No dia 11 de Setembro - 30 anos antes da tragédia das Twin Towers - assistimos ao espectáculo para nós insólito de ver o Sol nascer no mar: um esplendoroso nascer do Sol sobre a ilha de Santa Isabel e as águas imaculadas do Índico. 130 km depois chegámos ao Save ... e adeus alcatrão! A ponte encontrava-se ainda em início de construção e a passagem foi feita por um aterro; e, do outro lado ... picada! Durante cerca de 80 km ... por vezes nem se percebia bem onde estava a "estrada"; 5 ou 6 gazelas cruzaram-se à nossa frente. Aqueles 80 km levaram ... quase 3 horas! E já na quase noite das 6 da tarde daquele dia 11 de Setembro ... chegámos à Beira! A viagem transafricana estava completa!

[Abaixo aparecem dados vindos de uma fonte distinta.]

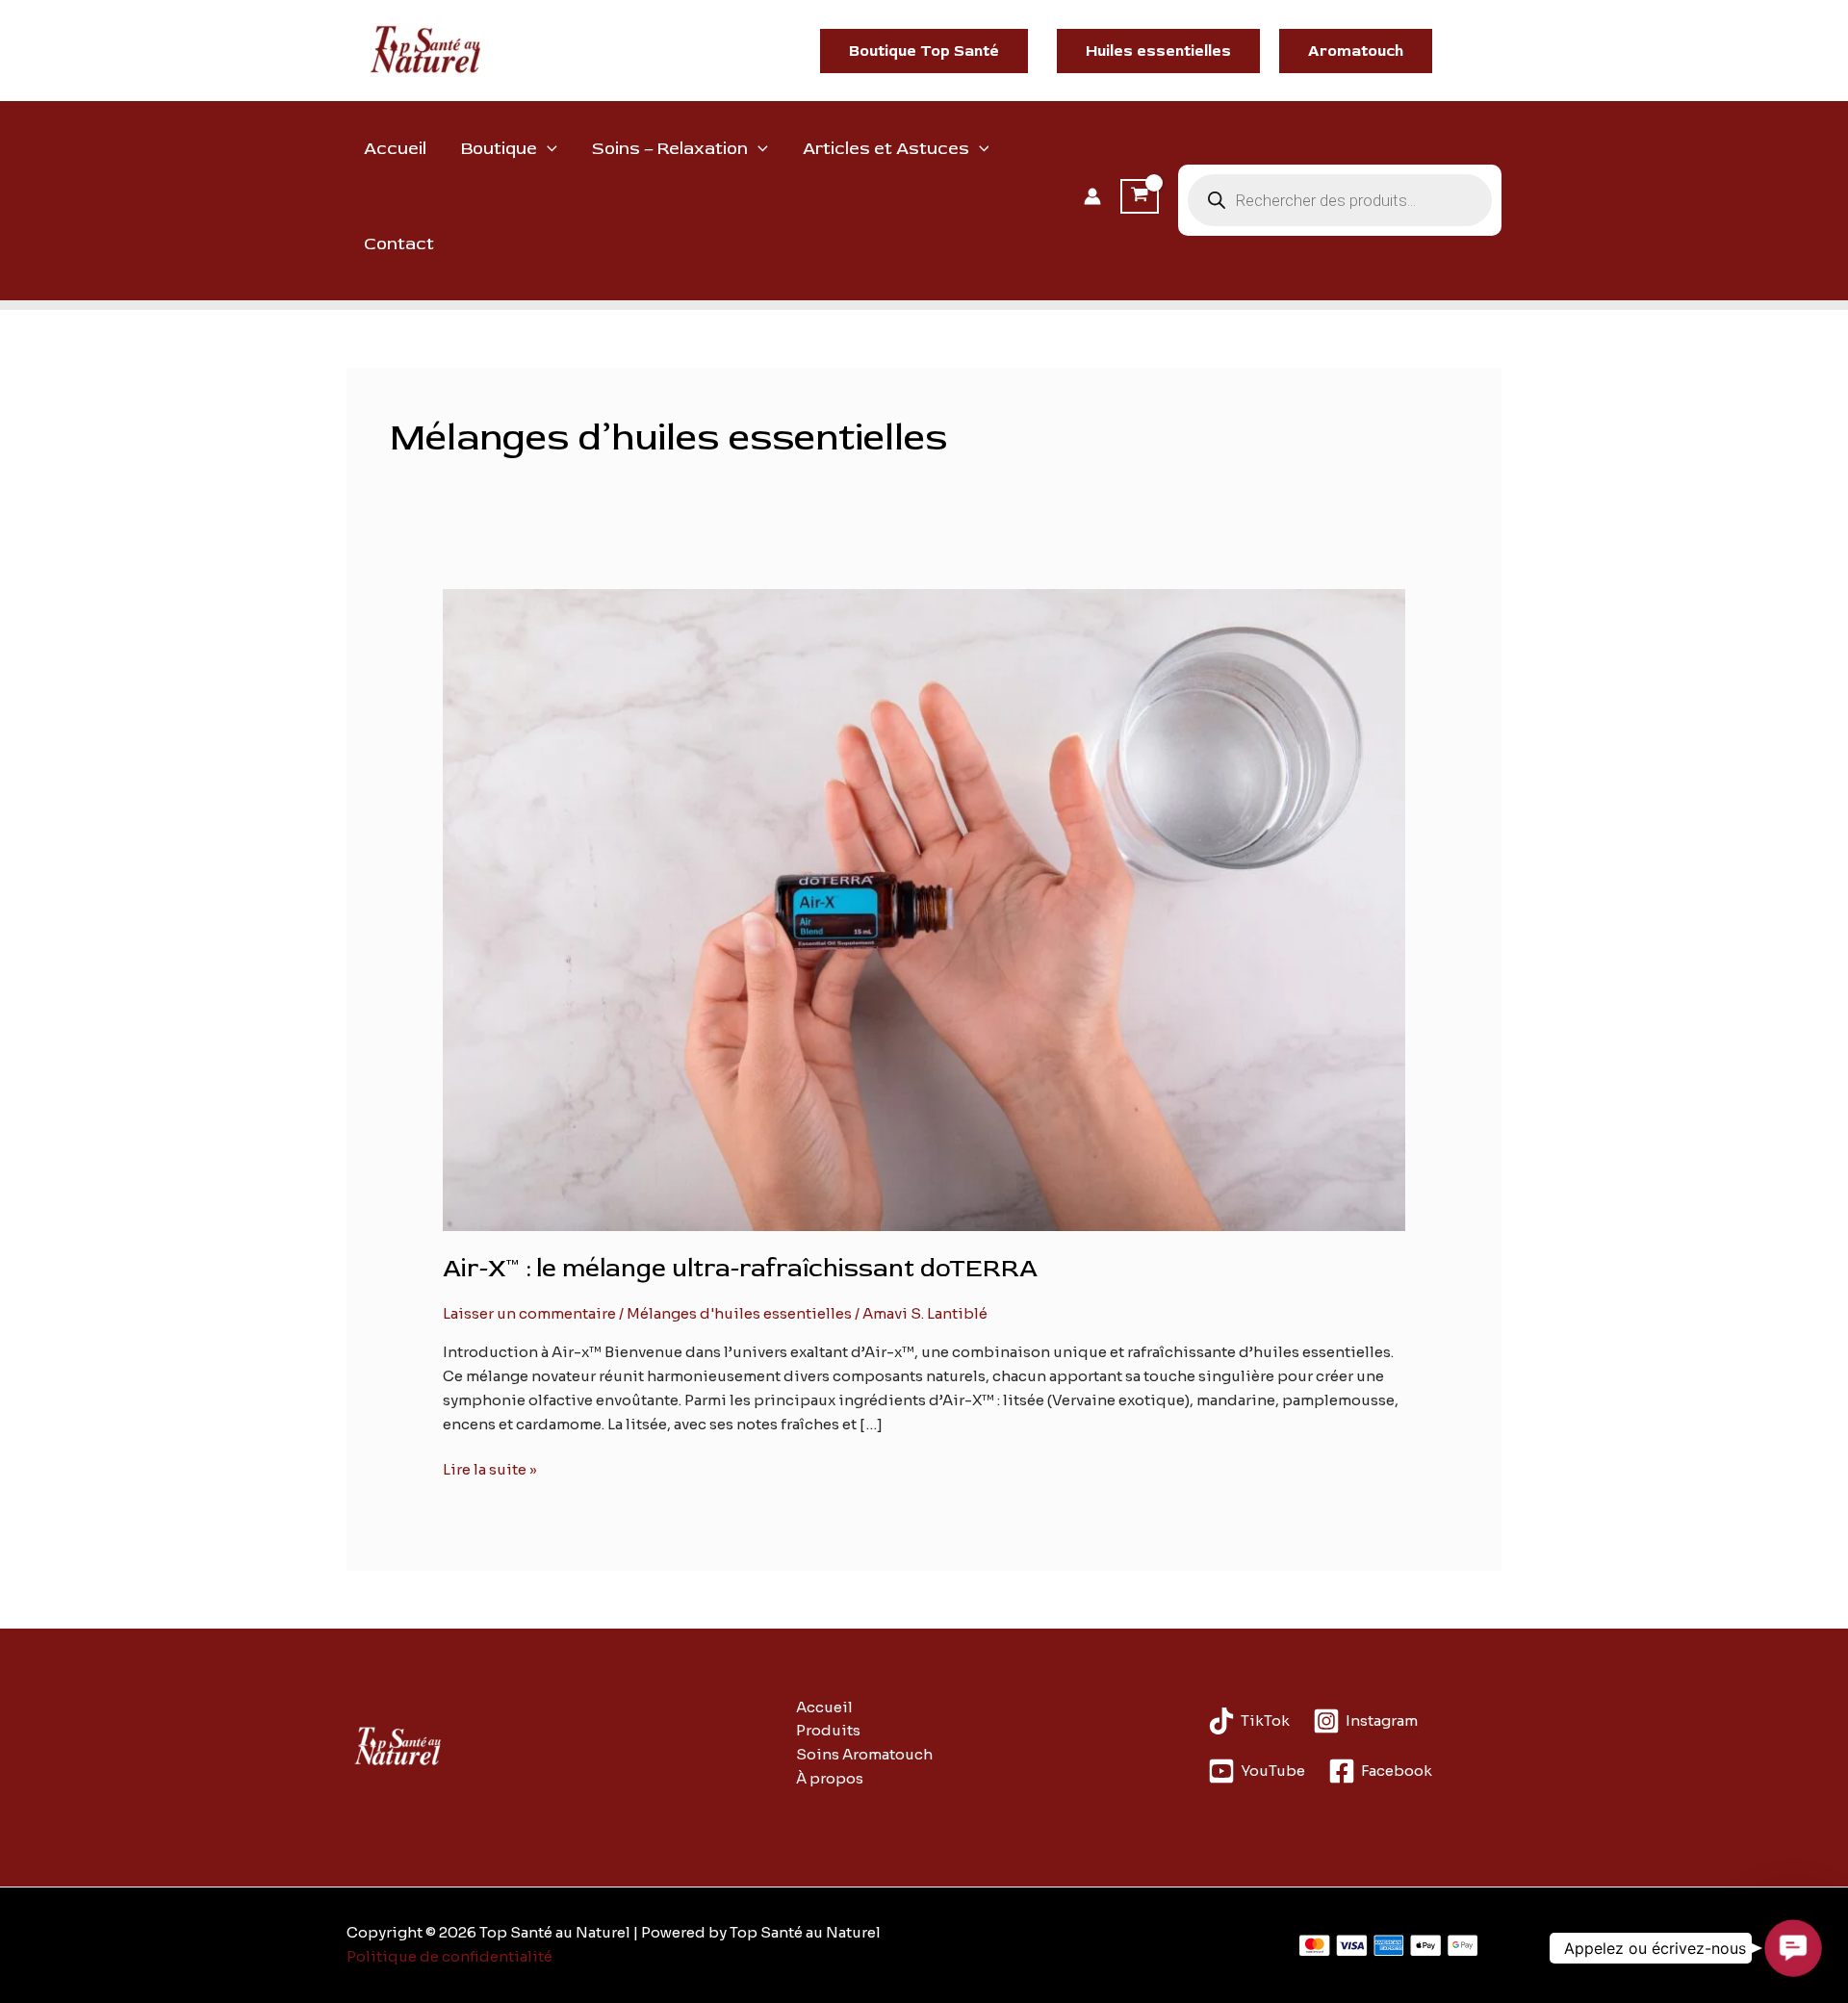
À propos (829, 1778)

Gorongosa, 15 de Setembro de 1971

Gorongosa, 15 de Setembro de 1971
Permanecemos quase duas semanas na Beira, período durante o qual se proporcionaram duas visitas importantes. Uma delas era "obrigatória": o Parque Nacional da Gorongosa! "A Fauna", do saudoso Félix Rodriguez de la Fuente, havía-me transmitido o imaginário dos grandes Parques Nacionais da África Oriental: "conhecia" o Serengeti, a cratera de Ngorongoro, as cataratas de Murchison, o Parque Masai-Mara, o Krüger Park ... mas agora estava, ao vivo e a cores, na não menos espectacular Gorongosa! O que ali vimos ficou-me para sempre gravado na memória; o que ali sentimos é difícil de descrever...! São as extensas savanas onde pastam enormes manadas de zebras e gnus. São as famílias de leões dormindo pachorrentamente à sombra das acácias. São as aves exóticas que esvoaçam, saltitam, planam, debicam e chilreiam à nossa volta. É o festim dos abutres que devoram o que ficou de uma zebra que um casal de leões abandonou. Relicário vivo da criação, a Gorongosa é uma das recordações mais latentes de uma aventura prodigiosa.

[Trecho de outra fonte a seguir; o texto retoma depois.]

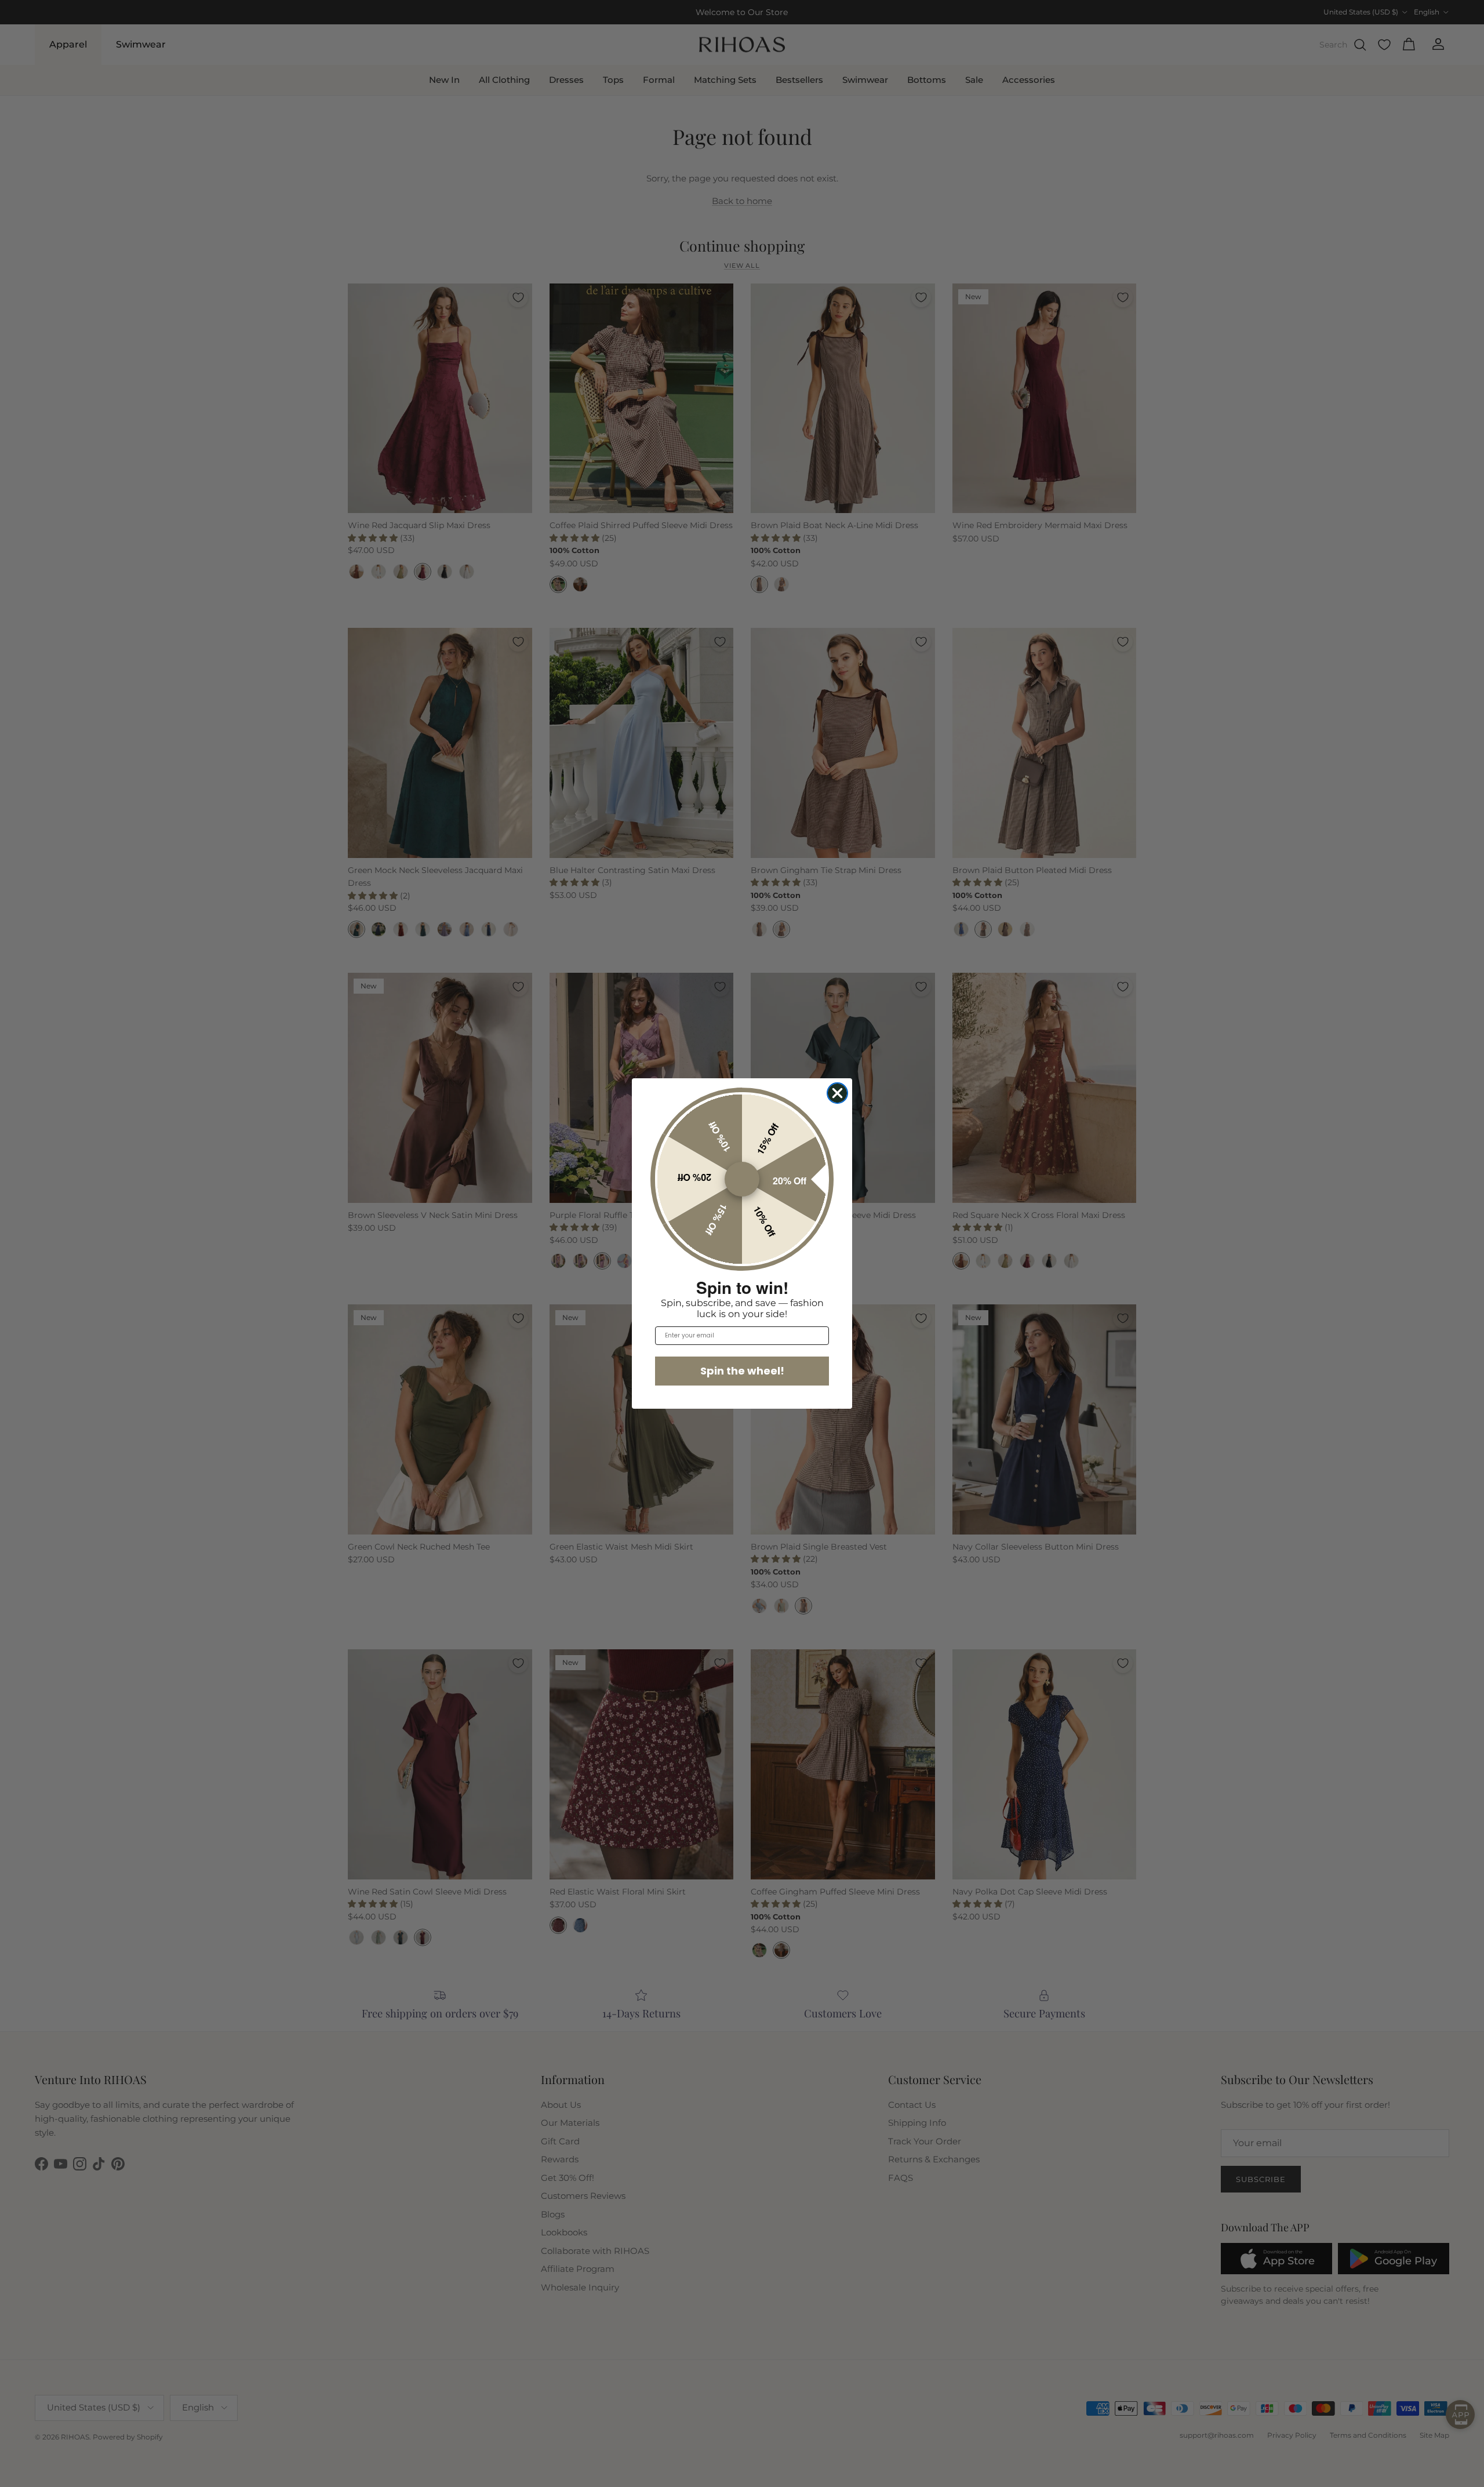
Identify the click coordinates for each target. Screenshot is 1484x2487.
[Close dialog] (837, 1093)
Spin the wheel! (742, 1371)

A bordo do Nord-Atlas, a caminho
de Tete, 20 de Setembro de 1971

A outra visita durante a estadia na Beira foi a Tete e Cabora Bassa. De Nord-Atlas desde Tete, fomos ver as obras daquela emblemática barragem ... e regressando à Beira de automóvel. Em 1971, apenas em Tete e no regresso à Beira, entre Tete e Vila Pery (actual Chimoio), era patente o movimento militar que nos alertava para a então guerra colonial. Infelizmente, poucos anos depois tanto Angola como Moçambique passariam por guerras civis, que inviabilizariam a viagem transafricana que então fizemos.

E a travessia da África austral ficou, nas minhas memórias, como a maior "aventura" de sempre das viagens com meus pais e irmão. Regressados a Lisboa no final de Setembro ... poucos dias depois eu estava com mais dois a subir a Arrábida a pé...J!